Wizja Jamesa Mangolda dla uniwersum Gwiezdnych Wojen: Świt Jedi
Znany filmowiec James Mangold obecnie pracuje nad scenariuszem do swojego wyczekiwanego filmu, Dawn of the Jedi . Po ogłoszeniu na zeszłorocznym Star Wars Celebration , gdzie Lucasfilm przedstawił trzy nowe filmy Star Wars, historia pochodzenia Jedi Mangolda wyłoniła się jako wyróżniający się projekt, owiany tajemnicą i ekscytacją.

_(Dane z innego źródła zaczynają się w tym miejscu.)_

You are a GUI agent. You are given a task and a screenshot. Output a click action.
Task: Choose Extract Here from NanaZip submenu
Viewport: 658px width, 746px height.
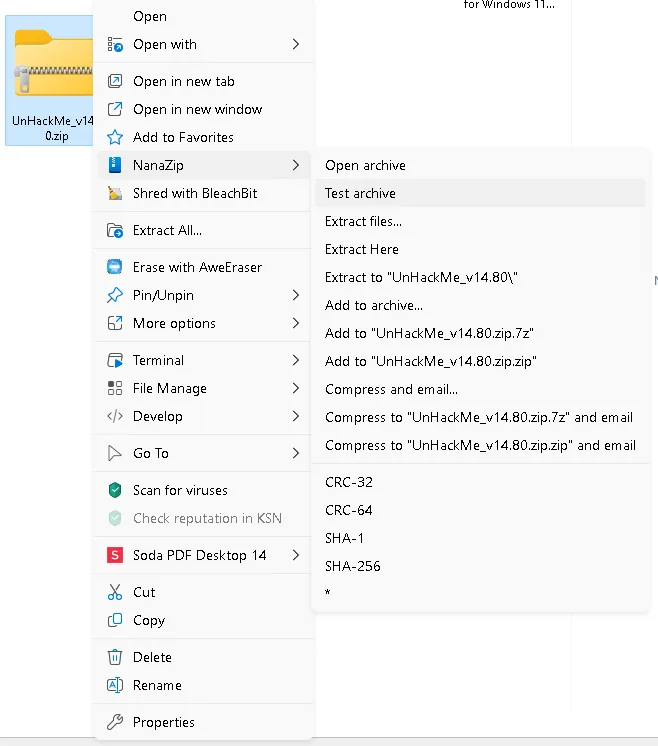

Kreatywna inspiracja stojąca za jego prezentacją
W niedawnym wywiadzie dla Inverse Mangold opowiedział o swoich motywacjach, dla których zaproponował Lucasfilmowi tę intrygującą historię. Stwierdził: „Zaproponowałem ją Lucasfilmowi, ponieważ wydawała się obszarem i przestrzenią opowieści, w której, mimo że jest tam wiedza, z pewnością będziemy łączyć się z rzeczami, które wydarzyły się 25 000 lat później, i będzie tam wolność”.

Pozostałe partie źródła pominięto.